I'm not a looking-back kind of person. What I've realized about turning 60 is I'm not just one age, I'm every age I've ever been. Sometimes I'm 11, sometimes 16, sometimes I'm 25, sometimes I'm 38, sometimes I'm 42, sometimes I'm in my 50s. I'm all over the place. And it comes in handy, especially in this line of work.

Growing up in Hicksville, N.Y., was being a professional musician a dream of yours?

Oh, yeah, I knew when I was a little boy I was going to have some kind of career with music, because I've loved music as long as I can remember. I just didn't know what form it would take. Hicksville is just a blue-collar area, working-class people. Most people after high school went into the service, some went on to college.
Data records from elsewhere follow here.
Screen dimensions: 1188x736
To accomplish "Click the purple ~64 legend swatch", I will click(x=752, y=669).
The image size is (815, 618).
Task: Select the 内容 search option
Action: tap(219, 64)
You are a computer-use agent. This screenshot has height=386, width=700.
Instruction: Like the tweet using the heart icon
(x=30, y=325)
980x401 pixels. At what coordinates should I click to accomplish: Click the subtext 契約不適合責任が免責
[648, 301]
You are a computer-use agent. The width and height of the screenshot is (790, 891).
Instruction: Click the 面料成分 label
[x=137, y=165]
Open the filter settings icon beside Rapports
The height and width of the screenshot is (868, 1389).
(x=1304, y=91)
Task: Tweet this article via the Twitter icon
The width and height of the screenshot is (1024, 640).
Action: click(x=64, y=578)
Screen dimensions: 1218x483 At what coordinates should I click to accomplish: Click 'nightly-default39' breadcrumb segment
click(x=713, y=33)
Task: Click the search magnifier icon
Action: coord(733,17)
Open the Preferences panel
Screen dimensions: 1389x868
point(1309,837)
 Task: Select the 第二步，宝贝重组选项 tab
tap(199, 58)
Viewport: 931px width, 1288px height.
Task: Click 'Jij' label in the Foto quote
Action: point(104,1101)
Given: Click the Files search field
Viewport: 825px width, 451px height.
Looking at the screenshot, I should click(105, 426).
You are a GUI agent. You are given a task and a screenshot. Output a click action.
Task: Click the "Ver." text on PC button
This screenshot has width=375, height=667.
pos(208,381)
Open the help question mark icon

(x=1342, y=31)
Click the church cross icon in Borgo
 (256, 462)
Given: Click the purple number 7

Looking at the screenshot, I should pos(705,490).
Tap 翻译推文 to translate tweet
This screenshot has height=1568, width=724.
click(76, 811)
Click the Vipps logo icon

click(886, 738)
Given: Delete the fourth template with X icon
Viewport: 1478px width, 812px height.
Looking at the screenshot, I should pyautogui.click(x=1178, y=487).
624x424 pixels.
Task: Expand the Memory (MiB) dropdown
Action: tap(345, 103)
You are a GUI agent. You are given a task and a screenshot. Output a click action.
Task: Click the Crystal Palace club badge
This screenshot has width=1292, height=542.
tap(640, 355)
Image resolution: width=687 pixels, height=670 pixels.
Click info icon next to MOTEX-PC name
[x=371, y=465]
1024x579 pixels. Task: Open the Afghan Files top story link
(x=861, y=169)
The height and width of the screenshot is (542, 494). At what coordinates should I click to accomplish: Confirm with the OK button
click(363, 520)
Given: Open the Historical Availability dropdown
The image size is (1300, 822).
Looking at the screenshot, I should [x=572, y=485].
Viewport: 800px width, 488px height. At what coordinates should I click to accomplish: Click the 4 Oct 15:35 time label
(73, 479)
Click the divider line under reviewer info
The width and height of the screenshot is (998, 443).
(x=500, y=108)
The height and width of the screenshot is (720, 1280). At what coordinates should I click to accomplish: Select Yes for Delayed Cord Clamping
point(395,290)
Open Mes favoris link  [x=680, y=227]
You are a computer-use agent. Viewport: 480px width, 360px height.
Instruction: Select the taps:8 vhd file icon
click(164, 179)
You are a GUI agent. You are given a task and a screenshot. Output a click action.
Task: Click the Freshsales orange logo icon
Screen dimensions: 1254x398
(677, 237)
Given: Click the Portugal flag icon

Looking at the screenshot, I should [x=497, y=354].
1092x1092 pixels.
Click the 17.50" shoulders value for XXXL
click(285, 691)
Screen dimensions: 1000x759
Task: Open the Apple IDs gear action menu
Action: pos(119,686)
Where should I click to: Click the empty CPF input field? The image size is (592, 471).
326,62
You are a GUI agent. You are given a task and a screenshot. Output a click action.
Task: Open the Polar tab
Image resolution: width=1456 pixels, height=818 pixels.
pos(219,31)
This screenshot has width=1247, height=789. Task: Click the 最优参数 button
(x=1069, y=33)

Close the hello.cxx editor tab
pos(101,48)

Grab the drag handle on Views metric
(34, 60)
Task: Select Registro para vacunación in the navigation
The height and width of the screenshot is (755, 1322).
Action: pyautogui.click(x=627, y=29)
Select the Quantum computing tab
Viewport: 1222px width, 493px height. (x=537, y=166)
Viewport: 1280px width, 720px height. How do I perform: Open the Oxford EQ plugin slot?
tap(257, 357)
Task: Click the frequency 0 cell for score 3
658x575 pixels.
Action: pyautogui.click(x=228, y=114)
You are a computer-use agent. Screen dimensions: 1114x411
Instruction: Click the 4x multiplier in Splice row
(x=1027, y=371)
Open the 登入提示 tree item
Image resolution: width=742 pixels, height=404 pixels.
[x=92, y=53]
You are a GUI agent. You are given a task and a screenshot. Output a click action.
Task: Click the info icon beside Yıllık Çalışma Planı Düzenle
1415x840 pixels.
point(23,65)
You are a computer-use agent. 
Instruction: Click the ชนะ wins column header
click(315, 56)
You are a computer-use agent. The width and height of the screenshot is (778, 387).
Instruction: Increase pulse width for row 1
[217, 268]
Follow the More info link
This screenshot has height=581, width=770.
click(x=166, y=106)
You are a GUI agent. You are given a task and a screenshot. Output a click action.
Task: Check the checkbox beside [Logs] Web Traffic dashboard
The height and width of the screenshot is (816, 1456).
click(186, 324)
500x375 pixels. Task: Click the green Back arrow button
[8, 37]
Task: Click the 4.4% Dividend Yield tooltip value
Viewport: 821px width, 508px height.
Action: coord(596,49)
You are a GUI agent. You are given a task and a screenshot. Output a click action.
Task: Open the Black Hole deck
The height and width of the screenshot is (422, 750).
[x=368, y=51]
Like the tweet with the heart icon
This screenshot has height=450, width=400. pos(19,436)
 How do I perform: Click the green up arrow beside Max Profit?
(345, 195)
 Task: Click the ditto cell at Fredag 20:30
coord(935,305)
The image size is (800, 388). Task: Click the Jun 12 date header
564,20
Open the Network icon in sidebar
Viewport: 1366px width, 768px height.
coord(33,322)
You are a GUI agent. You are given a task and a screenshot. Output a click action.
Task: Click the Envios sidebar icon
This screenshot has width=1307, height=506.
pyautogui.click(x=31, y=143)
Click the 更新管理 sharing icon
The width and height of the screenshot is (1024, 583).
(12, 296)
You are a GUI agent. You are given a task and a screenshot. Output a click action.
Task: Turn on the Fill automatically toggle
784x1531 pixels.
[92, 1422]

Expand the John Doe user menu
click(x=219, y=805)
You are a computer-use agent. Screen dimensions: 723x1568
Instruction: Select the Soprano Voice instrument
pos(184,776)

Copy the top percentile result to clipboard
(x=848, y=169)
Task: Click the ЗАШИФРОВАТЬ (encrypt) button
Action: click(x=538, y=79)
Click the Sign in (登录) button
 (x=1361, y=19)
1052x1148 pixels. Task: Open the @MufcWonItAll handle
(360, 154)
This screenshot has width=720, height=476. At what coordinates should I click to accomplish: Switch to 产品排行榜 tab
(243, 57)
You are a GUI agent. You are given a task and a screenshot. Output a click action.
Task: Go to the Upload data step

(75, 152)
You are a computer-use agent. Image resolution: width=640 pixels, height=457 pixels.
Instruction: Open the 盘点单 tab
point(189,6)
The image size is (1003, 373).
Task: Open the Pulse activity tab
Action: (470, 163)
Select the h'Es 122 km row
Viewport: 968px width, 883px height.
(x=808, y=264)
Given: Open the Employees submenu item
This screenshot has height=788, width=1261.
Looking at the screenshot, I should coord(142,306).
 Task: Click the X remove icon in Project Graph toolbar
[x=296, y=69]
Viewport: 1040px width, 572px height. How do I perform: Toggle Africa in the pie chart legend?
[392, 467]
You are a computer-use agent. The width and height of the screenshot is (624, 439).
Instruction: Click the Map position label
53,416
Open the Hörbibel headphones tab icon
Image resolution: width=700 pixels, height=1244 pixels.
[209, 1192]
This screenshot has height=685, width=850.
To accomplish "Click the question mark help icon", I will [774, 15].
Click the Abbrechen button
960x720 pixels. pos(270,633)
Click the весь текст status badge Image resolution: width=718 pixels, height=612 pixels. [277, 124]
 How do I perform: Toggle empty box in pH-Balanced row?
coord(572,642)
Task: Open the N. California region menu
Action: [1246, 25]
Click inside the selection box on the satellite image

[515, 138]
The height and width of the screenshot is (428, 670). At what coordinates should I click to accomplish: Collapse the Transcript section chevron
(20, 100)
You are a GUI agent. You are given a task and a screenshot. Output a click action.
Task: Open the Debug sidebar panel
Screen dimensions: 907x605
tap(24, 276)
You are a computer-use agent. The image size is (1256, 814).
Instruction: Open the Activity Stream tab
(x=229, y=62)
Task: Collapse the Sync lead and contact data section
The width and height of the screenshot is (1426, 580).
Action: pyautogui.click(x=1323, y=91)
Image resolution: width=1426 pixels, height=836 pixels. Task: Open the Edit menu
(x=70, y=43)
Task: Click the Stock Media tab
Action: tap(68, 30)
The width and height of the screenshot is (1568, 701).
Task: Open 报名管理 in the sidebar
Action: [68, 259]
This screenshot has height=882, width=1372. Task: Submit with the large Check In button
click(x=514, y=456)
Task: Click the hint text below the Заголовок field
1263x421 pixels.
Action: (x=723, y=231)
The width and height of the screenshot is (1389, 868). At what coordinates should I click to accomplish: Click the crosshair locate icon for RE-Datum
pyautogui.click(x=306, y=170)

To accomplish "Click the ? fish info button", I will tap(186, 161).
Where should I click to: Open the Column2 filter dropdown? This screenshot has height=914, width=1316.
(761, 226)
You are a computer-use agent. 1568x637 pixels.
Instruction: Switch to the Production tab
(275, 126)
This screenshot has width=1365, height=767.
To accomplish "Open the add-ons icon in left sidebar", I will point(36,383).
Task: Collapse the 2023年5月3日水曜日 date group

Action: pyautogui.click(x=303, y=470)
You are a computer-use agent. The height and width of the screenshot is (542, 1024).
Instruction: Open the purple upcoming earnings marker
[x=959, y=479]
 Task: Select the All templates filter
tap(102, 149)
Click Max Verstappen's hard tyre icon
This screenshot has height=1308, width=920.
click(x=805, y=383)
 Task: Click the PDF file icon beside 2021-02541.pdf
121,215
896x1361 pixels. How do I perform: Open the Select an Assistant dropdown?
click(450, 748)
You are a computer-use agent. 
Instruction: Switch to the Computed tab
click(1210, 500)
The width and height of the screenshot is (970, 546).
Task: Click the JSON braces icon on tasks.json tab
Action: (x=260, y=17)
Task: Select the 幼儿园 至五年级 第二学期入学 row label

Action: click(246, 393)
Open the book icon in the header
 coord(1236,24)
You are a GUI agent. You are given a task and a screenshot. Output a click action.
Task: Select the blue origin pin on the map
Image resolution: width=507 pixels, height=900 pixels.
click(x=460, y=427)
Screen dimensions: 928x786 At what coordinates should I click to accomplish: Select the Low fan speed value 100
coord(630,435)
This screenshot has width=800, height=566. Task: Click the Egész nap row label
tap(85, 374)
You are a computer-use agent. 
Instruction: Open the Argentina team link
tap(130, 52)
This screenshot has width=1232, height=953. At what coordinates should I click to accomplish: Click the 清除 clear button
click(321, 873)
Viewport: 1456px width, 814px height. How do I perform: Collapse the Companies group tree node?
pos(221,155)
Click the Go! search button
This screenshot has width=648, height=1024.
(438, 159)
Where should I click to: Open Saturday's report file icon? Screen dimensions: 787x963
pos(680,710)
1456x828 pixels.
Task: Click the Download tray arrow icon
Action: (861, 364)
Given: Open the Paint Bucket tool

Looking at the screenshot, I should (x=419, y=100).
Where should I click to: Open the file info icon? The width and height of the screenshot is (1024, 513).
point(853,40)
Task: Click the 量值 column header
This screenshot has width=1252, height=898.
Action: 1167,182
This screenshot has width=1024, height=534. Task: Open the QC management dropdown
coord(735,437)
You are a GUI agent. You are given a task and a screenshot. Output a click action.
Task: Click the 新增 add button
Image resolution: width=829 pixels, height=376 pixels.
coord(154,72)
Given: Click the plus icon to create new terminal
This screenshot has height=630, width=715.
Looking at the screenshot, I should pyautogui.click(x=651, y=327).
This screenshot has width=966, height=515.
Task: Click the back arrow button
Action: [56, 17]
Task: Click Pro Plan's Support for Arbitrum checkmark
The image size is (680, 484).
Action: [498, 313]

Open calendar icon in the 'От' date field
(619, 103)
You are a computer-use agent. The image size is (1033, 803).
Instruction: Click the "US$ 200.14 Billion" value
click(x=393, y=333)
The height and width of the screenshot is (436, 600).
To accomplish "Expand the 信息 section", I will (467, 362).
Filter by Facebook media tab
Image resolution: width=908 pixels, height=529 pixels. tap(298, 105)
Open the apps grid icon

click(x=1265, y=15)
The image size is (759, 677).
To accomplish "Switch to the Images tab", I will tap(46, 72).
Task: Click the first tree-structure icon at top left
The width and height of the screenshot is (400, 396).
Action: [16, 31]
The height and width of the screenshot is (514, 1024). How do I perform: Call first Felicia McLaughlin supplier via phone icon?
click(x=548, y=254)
Being a musician wasn't really a viable option for people from that neck of the woods.

But, we were right next to New York City, so we got all that music coming out of New York. There were always great bands coming through, great music on the radio, always something exciting in New York City.

I knew when I played my first gig in 1964, the same year the Beatles came out. I hooked up with a band [the Echoes] and played at a church dance. I just had such a blast doing it. We were making this great noise, this girl I had a crush on actually looked at me. And then at the end of the night the priest gave us each $15. I guess in 1964 that was like $15,000 to a kid that age. So I said, "That's it. That's what I'm doing." And there was never any question about it after that.